What to produce. Only the lines from the one containing "The height and width of the screenshot is (552, 1070)." to the end of the data should be copied, exactly and without pictures.

The data.
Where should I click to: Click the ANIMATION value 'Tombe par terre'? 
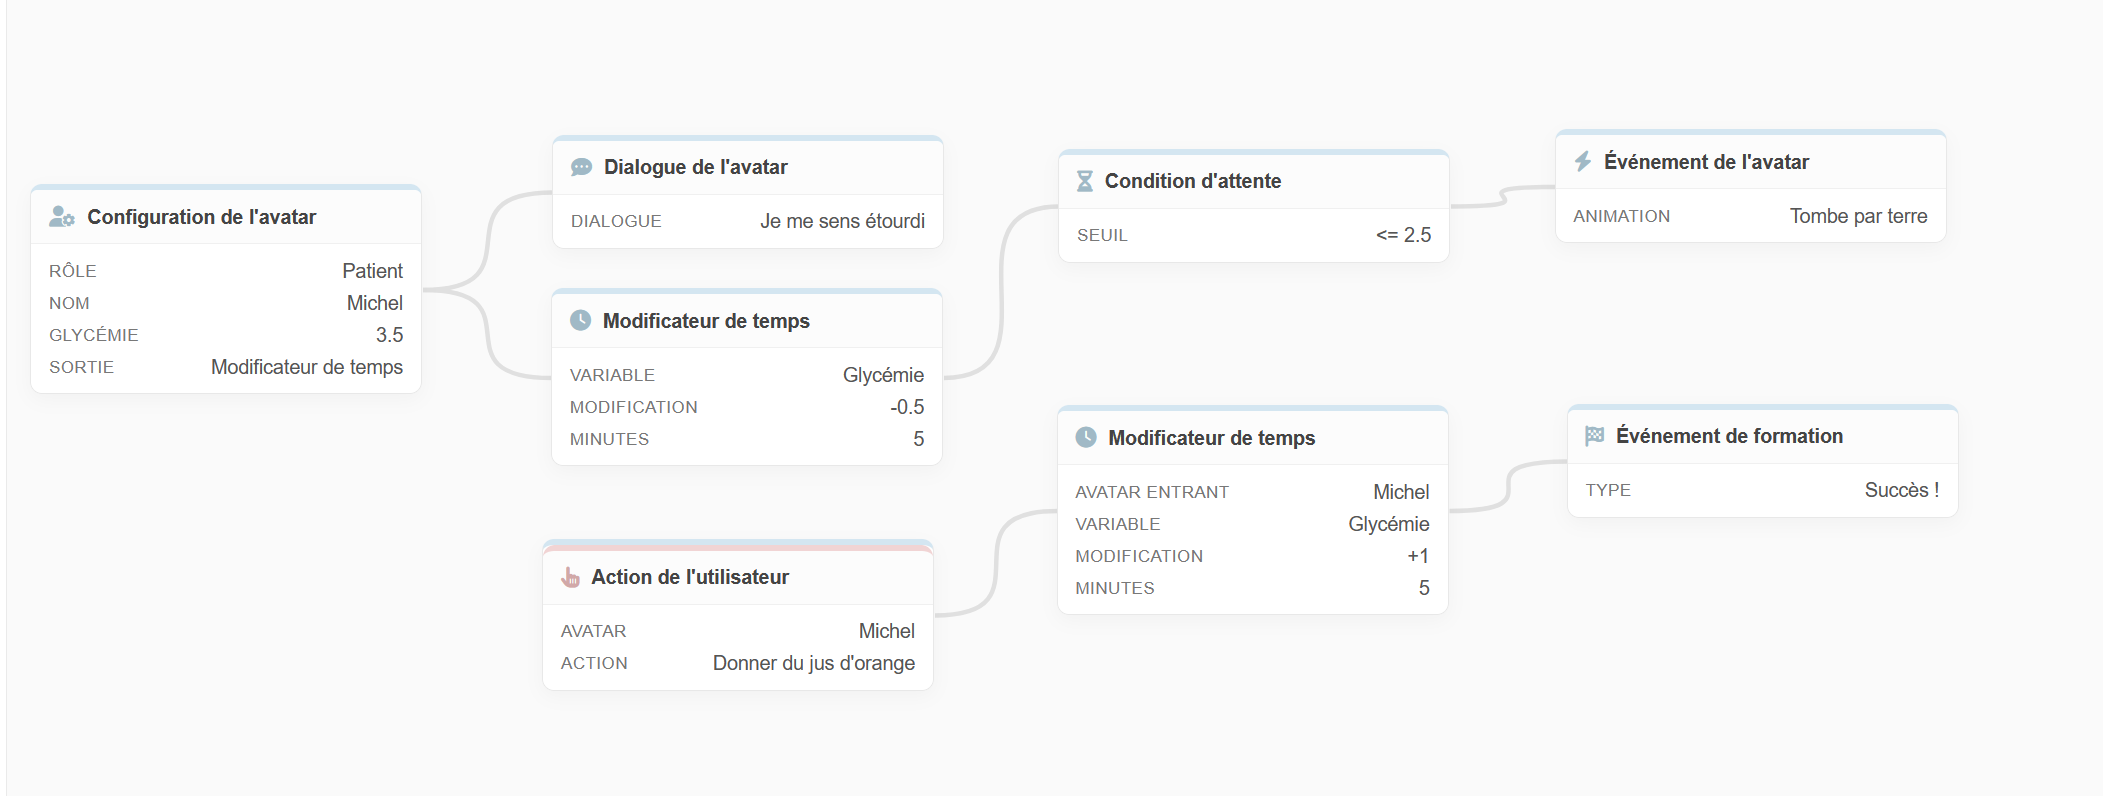click(x=1858, y=216)
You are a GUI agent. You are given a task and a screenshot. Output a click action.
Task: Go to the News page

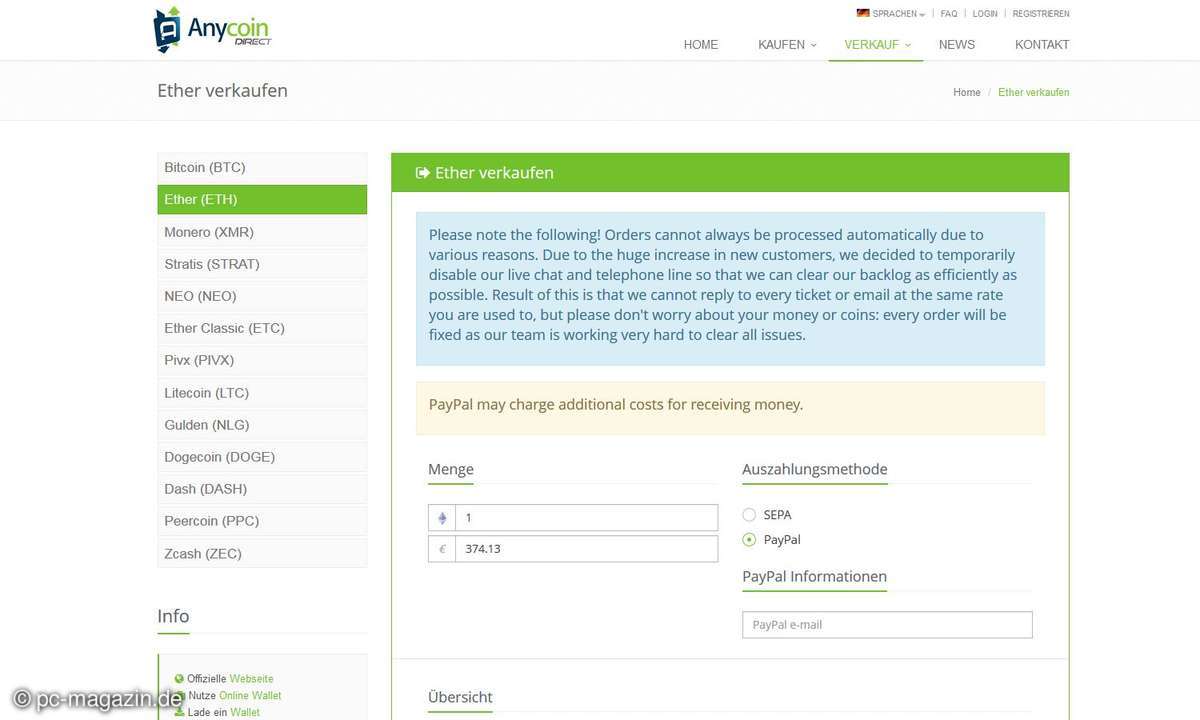point(956,45)
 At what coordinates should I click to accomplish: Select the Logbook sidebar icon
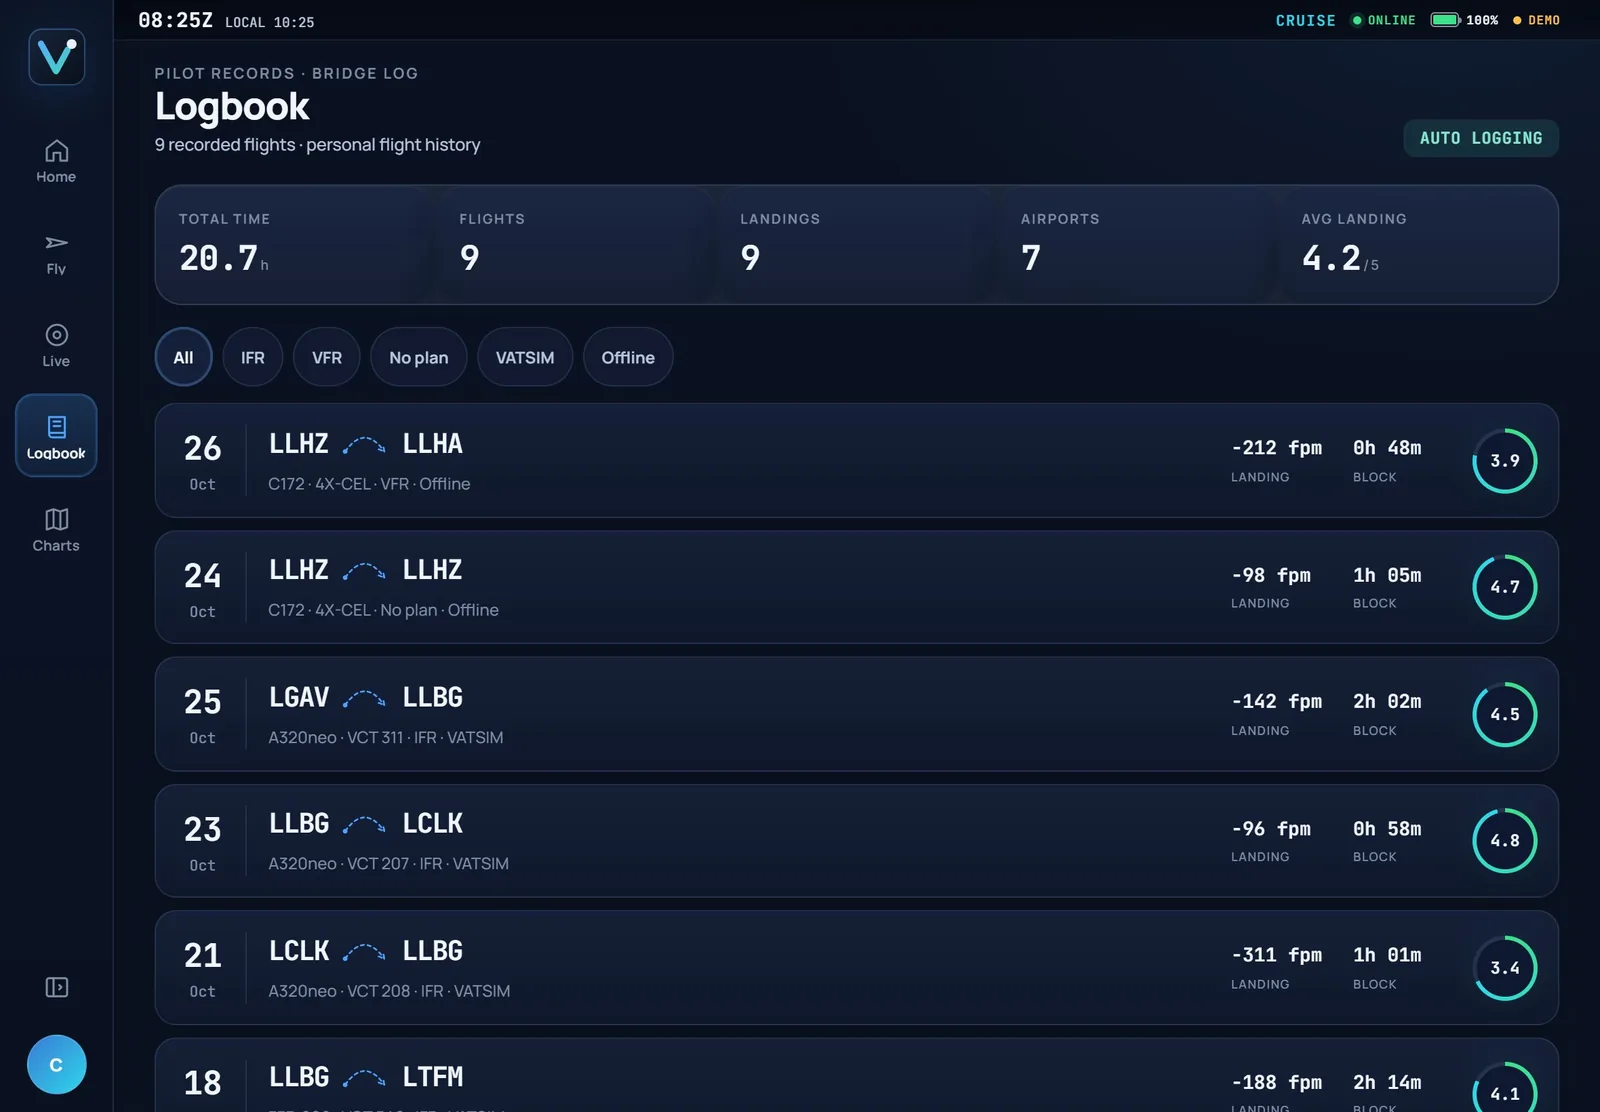[x=56, y=436]
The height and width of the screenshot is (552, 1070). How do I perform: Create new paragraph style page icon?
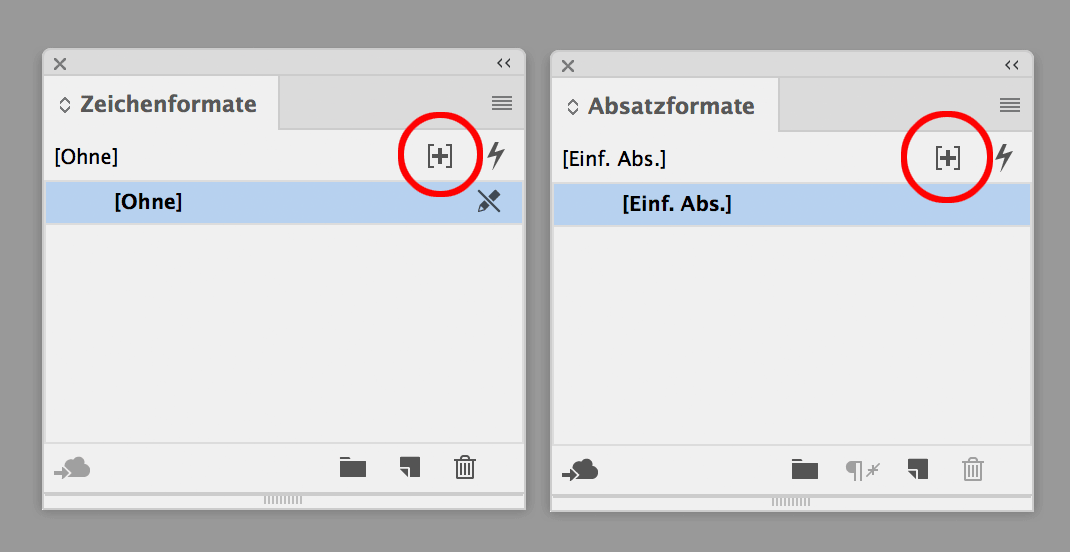(918, 469)
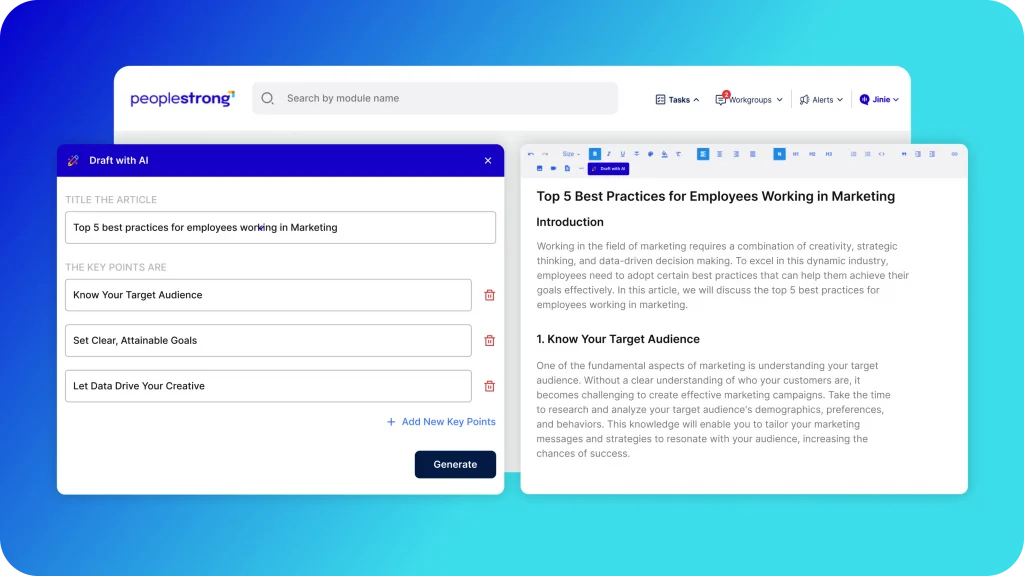The height and width of the screenshot is (576, 1024).
Task: Click the code view icon in toolbar
Action: click(x=881, y=154)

Solution to the exercise.
The height and width of the screenshot is (552, 1070). How do I perform: Create new paragraph style page icon?
(918, 469)
The height and width of the screenshot is (576, 1024).
Task: Click the code view icon in toolbar
Action: click(x=881, y=154)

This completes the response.